Exercise aim
Express the records as a JSON list of strings, one string per line and blank lines omitted, covering the first line through the line containing "Shop (140, 27)".

Extracted records
<<<<

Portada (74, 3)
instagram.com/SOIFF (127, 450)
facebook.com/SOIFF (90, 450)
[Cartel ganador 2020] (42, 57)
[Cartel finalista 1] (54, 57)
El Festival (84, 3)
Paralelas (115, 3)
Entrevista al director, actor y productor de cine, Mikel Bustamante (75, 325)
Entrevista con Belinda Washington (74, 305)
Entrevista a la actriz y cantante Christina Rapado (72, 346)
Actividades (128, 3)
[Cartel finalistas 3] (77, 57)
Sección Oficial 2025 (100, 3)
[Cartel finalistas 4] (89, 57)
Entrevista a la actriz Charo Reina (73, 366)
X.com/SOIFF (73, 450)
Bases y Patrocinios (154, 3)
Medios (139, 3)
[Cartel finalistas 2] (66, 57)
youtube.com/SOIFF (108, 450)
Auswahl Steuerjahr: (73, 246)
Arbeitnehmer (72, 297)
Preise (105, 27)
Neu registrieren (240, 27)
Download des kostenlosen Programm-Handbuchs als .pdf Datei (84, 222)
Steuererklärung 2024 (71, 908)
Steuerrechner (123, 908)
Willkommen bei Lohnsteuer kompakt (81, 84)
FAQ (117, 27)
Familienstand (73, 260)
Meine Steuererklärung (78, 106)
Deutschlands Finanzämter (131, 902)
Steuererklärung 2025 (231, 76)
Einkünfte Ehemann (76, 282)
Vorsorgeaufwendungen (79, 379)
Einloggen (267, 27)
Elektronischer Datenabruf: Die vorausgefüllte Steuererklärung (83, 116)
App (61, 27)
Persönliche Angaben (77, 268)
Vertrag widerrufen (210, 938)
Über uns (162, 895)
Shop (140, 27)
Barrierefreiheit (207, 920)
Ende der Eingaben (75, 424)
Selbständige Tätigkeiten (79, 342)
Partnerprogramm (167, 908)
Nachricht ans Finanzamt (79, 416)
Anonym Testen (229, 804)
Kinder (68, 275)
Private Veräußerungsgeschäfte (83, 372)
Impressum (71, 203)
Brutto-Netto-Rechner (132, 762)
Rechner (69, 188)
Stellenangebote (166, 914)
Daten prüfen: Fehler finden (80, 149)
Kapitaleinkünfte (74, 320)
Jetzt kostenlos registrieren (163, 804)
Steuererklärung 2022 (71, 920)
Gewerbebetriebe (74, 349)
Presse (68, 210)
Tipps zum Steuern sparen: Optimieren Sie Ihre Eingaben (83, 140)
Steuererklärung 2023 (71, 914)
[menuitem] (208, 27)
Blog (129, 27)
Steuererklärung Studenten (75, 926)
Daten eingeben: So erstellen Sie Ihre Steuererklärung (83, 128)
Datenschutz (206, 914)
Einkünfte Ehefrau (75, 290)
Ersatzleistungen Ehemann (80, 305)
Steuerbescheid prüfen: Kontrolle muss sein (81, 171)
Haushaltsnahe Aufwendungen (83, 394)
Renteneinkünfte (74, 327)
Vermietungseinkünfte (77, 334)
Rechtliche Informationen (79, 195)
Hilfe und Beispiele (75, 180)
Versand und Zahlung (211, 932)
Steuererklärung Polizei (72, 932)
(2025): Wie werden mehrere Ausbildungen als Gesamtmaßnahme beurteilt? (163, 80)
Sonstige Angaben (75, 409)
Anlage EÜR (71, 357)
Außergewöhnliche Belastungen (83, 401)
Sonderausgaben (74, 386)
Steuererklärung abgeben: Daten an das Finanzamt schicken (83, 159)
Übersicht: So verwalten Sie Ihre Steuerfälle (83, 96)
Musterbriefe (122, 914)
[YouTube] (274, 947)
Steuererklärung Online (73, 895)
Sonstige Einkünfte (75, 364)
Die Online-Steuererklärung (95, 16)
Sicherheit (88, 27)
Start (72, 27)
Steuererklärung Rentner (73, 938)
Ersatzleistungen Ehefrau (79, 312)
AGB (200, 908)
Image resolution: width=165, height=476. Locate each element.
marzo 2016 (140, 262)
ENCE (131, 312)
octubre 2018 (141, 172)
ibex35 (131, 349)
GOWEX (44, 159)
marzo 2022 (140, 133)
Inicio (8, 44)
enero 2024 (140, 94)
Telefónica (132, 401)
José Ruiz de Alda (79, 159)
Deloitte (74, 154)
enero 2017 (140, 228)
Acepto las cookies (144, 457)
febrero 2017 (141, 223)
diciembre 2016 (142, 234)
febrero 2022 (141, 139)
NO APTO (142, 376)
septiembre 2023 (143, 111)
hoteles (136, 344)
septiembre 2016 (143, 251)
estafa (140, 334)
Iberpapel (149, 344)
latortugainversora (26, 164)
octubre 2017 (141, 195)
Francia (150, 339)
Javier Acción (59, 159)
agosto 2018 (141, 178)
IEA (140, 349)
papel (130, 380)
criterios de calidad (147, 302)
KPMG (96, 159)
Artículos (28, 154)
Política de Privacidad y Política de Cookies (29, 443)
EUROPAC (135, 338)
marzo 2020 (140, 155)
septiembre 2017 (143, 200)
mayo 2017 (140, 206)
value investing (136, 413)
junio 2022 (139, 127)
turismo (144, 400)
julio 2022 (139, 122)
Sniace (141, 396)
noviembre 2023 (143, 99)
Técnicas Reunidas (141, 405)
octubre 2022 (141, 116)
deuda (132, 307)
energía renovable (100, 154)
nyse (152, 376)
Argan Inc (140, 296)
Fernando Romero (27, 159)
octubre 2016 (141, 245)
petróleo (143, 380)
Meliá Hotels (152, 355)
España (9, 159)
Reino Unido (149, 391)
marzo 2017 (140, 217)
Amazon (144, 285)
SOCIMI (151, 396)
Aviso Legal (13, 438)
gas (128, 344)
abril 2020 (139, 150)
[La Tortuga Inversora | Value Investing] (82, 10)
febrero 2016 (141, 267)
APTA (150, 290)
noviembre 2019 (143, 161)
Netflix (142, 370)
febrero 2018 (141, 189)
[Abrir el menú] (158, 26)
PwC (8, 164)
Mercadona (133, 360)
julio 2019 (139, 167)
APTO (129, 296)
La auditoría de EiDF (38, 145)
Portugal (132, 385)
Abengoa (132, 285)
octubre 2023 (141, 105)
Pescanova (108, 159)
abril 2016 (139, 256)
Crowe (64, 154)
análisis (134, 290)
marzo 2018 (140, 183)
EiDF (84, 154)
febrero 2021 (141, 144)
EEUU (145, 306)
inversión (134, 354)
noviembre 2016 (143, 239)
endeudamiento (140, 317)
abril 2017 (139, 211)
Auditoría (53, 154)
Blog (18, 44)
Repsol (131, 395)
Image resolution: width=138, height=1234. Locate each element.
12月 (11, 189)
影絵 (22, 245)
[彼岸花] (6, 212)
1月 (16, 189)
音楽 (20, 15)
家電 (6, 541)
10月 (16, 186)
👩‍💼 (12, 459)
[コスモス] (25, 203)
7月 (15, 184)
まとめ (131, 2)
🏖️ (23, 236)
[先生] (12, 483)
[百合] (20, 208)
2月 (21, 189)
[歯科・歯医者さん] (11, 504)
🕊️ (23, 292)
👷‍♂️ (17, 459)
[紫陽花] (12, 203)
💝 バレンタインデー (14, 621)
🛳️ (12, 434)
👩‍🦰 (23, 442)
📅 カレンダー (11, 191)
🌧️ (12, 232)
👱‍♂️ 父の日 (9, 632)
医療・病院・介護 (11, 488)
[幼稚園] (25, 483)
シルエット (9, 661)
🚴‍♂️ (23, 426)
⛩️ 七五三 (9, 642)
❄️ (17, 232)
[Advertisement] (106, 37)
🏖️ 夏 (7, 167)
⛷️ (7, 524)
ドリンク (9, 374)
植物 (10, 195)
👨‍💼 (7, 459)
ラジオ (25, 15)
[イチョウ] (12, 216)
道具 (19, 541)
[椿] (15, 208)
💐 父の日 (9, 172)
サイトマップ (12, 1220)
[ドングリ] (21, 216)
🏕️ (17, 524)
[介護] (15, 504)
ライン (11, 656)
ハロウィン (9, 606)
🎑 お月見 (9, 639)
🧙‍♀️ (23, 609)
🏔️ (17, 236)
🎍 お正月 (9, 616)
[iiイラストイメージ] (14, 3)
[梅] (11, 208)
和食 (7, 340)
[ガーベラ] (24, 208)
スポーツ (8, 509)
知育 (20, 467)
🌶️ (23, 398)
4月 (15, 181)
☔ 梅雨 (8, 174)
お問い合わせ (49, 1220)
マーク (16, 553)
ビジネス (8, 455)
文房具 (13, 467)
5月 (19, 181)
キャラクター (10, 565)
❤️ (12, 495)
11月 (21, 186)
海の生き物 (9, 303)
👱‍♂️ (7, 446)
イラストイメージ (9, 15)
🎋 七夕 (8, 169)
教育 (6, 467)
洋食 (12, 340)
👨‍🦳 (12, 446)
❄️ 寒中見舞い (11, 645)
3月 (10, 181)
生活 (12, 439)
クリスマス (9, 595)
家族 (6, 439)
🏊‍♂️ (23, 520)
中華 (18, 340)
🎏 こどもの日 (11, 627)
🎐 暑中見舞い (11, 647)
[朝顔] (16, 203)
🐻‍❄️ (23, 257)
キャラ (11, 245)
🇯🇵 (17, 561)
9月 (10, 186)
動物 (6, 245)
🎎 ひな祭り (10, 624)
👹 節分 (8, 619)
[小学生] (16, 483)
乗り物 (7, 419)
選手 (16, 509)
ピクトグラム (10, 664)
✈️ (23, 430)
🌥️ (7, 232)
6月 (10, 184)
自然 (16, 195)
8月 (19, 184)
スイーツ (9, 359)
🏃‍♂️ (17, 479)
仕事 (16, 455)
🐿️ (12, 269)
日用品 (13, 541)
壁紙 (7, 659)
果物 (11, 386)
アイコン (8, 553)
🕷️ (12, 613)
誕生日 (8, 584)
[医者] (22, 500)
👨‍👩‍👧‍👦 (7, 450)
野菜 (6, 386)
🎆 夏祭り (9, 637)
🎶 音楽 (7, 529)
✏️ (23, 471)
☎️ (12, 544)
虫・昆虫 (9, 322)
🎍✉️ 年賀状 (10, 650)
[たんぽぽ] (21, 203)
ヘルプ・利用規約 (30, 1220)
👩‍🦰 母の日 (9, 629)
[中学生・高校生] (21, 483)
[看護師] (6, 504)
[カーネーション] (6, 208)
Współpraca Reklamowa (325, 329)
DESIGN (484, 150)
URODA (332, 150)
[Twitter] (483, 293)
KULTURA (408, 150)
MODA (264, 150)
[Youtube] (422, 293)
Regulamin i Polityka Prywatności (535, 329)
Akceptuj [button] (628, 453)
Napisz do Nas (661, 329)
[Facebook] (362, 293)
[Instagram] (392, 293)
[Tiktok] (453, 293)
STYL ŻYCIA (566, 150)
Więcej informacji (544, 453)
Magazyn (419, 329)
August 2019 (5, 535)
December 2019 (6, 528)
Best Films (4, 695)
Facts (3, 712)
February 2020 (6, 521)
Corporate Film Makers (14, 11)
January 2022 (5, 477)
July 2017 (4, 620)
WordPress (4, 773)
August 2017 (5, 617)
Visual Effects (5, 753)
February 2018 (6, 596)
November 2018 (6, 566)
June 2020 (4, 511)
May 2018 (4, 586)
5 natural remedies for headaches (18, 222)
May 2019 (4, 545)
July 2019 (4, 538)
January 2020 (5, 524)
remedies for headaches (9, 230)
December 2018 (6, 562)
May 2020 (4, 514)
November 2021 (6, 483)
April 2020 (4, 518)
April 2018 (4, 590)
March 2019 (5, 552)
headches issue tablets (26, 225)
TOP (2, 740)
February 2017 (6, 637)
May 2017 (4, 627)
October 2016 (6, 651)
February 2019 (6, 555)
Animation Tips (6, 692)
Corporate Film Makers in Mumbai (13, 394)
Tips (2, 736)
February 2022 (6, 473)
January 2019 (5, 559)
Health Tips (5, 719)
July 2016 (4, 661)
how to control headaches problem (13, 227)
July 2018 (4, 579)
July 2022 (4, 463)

>>>>

Task answer
[
  "Portada (74, 3)",
  "instagram.com/SOIFF (127, 450)",
  "facebook.com/SOIFF (90, 450)",
  "[Cartel ganador 2020] (42, 57)",
  "[Cartel finalista 1] (54, 57)",
  "El Festival (84, 3)",
  "Paralelas (115, 3)",
  "Entrevista al director, actor y productor de cine, Mikel Bustamante (75, 325)",
  "Entrevista con Belinda Washington (74, 305)",
  "Entrevista a la actriz y cantante Christina Rapado (72, 346)",
  "Actividades (128, 3)",
  "[Cartel finalistas 3] (77, 57)",
  "Sección Oficial 2025 (100, 3)",
  "[Cartel finalistas 4] (89, 57)",
  "Entrevista a la actriz Charo Reina (73, 366)",
  "X.com/SOIFF (73, 450)",
  "Bases y Patrocinios (154, 3)",
  "Medios (139, 3)",
  "[Cartel finalistas 2] (66, 57)",
  "youtube.com/SOIFF (108, 450)",
  "Auswahl Steuerjahr: (73, 246)",
  "Arbeitnehmer (72, 297)",
  "Preise (105, 27)",
  "Neu registrieren (240, 27)",
  "Download des kostenlosen Programm-Handbuchs als .pdf Datei (84, 222)",
  "Steuererklärung 2024 (71, 908)",
  "Steuerrechner (123, 908)",
  "Willkommen bei Lohnsteuer kompakt (81, 84)",
  "FAQ (117, 27)",
  "Familienstand (73, 260)",
  "Meine Steuererklärung (78, 106)",
  "Deutschlands Finanzämter (131, 902)",
  "Steuererklärung 2025 (231, 76)",
  "Einkünfte Ehemann (76, 282)",
  "Vorsorgeaufwendungen (79, 379)",
  "Einloggen (267, 27)",
  "Elektronischer Datenabruf: Die vorausgefüllte Steuererklärung (83, 116)",
  "App (61, 27)",
  "Persönliche Angaben (77, 268)",
  "Vertrag widerrufen (210, 938)",
  "Über uns (162, 895)",
  "Shop (140, 27)"
]